═══ Seitentext

Bern – Das Bundesamt für Polizei (Fedpol) erhebt Anklage gegen sechs ehemalige Mitglieder des Post- sowie des Postauto-Kaders. Ihnen wird Leistungsbetrug vorgeworfen. Der Schritt erfolgt nach Abschluss des Verwaltungsstrafverfahren in der sogenannten Postauto-Affäre.
Angeklagt werden gemäss Mitteilung des Fedpol vom Donnerstag der ehemalige Finanzchef des Post-Konzerns, Pascal Koradi, der ehemalige CEO von Postauto, Daniel Landolf, dessen Finanzchef, der Teilmarktleiter Ost, der Teilmarktleiter West und der Chef Markt Schweiz von Postauto Schweiz.
Höchststrafe fünf Jahre Gefängnis
Das Fedpol wirft den Beschuldigten vor, sie hätten in ihren Funktionen das Bundesamt für Verkehr (BAV) über die effektiven Gewinne des Unternehmens getäuscht, um Abgeltungskürzungen in den Folgejahren zu vermeiden. Nach Beurteilung des Fedpol haben die Beschuldigten dabei die Verfälschung von Rechnungen veranlasst oder zumindest geduldet beziehungsweise am Entscheid mitgewirkt, die verfälschten Rechnungen dem BAV einzureichen.
Die festgestellten Handlungen der Beschuldigten bewertet Fedpol als «strafrechtlich gravierend». Sie wird deshalb Freiheitsstrafen gegen die sechs Personen beantragen. Bei gewerbsmässigem Leistungsbetrug drohen den Beschuldigten im Falle einer Verurteilung Bussen bis zu 30’000 Franken und Freiheitsstrafen bis zu fünf Jahren.
Die Untersuchungen dauerten länger als geplant. Eine besondere Herausforderung seien die enormen Datenmengen gewesen, die beschlagnahmt wurden, schreibt das Fedpol. Die Fedpol-Ermittler analysierten über 25 Millionen Datensätze und führten rund siebzig Befragungen durch.
Taten sind teilweise verjährt
Die Postauto-Affäre war im Herbst 2017 ins Rollen gekommen. Damals stellte das BAV bei einer ordentlichen Revision fest, dass Postauto Schweiz seit 2007 Gewinne im abgeltungsberechtigten regionalen Personenverkehr erzielt und diese in andere Geschäftsfelder umgebucht hatte.

══════

> [Aufgabe a] Liste jede Zeile der Einträge auf, in der das Wort "header" vorkommt. Achte dabei auf Groß- und Kleinschreibung.
Der Text und die Einträge haben nichts miteinander zu tun.

═══ Einträge

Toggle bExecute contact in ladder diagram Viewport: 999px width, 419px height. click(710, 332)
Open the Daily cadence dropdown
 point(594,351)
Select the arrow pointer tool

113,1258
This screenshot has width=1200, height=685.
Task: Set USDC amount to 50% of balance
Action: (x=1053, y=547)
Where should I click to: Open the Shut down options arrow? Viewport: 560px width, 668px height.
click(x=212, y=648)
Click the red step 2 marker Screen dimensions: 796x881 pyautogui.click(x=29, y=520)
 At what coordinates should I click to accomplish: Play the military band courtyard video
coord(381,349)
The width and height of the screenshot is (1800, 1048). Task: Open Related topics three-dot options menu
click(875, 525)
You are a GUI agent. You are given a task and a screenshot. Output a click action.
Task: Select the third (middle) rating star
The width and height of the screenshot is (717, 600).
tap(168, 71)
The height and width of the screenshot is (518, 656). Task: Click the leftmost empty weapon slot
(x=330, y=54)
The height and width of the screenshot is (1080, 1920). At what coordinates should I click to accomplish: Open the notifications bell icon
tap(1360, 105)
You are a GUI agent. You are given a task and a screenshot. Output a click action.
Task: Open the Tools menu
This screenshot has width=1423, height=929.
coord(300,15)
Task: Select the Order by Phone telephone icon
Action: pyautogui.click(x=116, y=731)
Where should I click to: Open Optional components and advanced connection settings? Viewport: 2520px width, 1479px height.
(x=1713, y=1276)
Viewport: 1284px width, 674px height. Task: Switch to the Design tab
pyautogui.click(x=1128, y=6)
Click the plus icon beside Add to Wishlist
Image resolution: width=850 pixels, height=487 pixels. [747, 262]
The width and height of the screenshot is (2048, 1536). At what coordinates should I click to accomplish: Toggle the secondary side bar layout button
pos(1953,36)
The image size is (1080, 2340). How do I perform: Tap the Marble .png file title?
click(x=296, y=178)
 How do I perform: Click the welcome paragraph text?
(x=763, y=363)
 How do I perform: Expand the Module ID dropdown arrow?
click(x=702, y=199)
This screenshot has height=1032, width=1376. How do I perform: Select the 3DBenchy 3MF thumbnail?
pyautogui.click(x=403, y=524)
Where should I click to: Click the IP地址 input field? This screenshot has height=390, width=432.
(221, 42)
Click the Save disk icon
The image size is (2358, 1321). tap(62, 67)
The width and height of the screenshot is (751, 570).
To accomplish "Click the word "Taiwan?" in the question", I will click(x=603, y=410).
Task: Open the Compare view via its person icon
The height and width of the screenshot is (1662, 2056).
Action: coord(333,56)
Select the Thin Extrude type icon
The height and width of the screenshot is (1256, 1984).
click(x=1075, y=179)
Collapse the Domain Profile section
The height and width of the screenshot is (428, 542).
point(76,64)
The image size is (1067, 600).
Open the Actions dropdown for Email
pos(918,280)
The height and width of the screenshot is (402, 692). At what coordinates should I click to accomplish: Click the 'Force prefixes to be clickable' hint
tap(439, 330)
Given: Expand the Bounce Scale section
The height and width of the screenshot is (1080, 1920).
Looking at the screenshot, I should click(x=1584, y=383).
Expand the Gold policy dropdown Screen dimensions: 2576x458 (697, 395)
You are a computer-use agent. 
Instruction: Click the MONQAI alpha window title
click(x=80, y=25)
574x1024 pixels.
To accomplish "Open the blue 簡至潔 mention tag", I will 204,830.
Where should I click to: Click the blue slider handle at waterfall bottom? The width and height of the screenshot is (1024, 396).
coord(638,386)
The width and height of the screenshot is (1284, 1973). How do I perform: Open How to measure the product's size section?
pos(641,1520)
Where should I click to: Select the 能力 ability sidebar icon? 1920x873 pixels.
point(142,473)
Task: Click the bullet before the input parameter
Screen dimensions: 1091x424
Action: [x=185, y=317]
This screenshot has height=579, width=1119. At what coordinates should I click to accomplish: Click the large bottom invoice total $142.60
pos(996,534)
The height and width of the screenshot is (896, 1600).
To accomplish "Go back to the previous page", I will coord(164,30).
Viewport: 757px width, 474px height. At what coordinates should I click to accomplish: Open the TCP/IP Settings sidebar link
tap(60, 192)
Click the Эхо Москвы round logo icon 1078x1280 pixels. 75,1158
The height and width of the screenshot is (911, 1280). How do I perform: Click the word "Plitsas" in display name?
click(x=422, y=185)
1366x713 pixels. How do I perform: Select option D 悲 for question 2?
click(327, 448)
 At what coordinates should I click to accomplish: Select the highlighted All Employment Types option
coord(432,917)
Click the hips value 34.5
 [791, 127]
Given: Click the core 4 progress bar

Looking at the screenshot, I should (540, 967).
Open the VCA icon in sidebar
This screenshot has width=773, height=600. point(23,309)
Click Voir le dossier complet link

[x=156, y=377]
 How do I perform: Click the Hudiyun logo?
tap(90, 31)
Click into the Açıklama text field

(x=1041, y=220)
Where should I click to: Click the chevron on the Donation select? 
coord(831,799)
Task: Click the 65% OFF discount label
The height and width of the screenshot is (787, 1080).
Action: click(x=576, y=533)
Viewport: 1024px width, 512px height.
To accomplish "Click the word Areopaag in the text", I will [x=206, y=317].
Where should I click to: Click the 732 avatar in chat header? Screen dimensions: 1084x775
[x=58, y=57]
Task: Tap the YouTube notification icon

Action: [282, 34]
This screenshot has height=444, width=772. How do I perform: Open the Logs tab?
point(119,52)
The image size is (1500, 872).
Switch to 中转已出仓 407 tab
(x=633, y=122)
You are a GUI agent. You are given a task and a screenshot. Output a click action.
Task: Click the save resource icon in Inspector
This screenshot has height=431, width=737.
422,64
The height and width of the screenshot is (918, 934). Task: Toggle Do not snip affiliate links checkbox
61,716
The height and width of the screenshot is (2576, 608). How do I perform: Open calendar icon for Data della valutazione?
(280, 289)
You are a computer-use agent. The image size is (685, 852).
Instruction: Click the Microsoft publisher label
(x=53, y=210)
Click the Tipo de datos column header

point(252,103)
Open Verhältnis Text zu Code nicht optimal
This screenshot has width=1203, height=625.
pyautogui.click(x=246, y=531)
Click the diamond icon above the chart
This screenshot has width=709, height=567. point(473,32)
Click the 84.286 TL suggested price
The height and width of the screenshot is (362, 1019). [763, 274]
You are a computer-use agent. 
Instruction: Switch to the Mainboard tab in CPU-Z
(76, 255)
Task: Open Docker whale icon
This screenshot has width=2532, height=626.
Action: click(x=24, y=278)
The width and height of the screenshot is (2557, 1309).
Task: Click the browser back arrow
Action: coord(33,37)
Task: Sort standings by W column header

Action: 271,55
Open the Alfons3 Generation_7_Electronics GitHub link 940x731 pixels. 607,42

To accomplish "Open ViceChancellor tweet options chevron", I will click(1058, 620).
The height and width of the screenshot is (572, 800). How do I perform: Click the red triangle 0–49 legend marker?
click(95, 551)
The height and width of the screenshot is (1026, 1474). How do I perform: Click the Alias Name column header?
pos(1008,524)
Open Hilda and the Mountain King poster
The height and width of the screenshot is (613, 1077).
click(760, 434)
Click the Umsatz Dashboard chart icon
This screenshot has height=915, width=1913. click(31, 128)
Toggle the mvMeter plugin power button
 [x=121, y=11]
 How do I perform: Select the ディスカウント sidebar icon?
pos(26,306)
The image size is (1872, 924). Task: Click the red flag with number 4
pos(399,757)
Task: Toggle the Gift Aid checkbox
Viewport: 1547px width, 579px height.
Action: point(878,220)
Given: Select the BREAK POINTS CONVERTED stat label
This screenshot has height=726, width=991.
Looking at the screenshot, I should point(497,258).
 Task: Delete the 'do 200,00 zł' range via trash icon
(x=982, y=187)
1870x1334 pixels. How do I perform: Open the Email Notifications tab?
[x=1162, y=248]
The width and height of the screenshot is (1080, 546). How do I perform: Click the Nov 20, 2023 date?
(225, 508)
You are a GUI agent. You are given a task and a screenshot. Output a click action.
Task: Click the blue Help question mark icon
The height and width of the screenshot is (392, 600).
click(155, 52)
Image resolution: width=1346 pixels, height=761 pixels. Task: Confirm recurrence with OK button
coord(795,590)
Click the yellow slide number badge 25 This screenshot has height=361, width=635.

══════

> [Aufgabe b] Erkläre in ein bis drei Sätzen, warum die Untersuchungen laut dem Text über die Postauto-Affäre länger dauerten als geplant.

> [Lösung a]
Where should I click to: Click the 732 avatar in chat header? Screen dimensions: 1084x775
Click the Tipo de datos column header
Task: Sort standings by W column header
The height and width of the screenshot is (1026, 1474). How do I perform: Click the Alias Name column header?

> [Lösung b] Laut Fedpol waren die enormen Datenmengen, die beschlagnahmt wurden, eine besondere Herausforderung. Die Ermittler werteten über 25 Millionen Datensätze aus und führten rund siebzig Befragungen durch.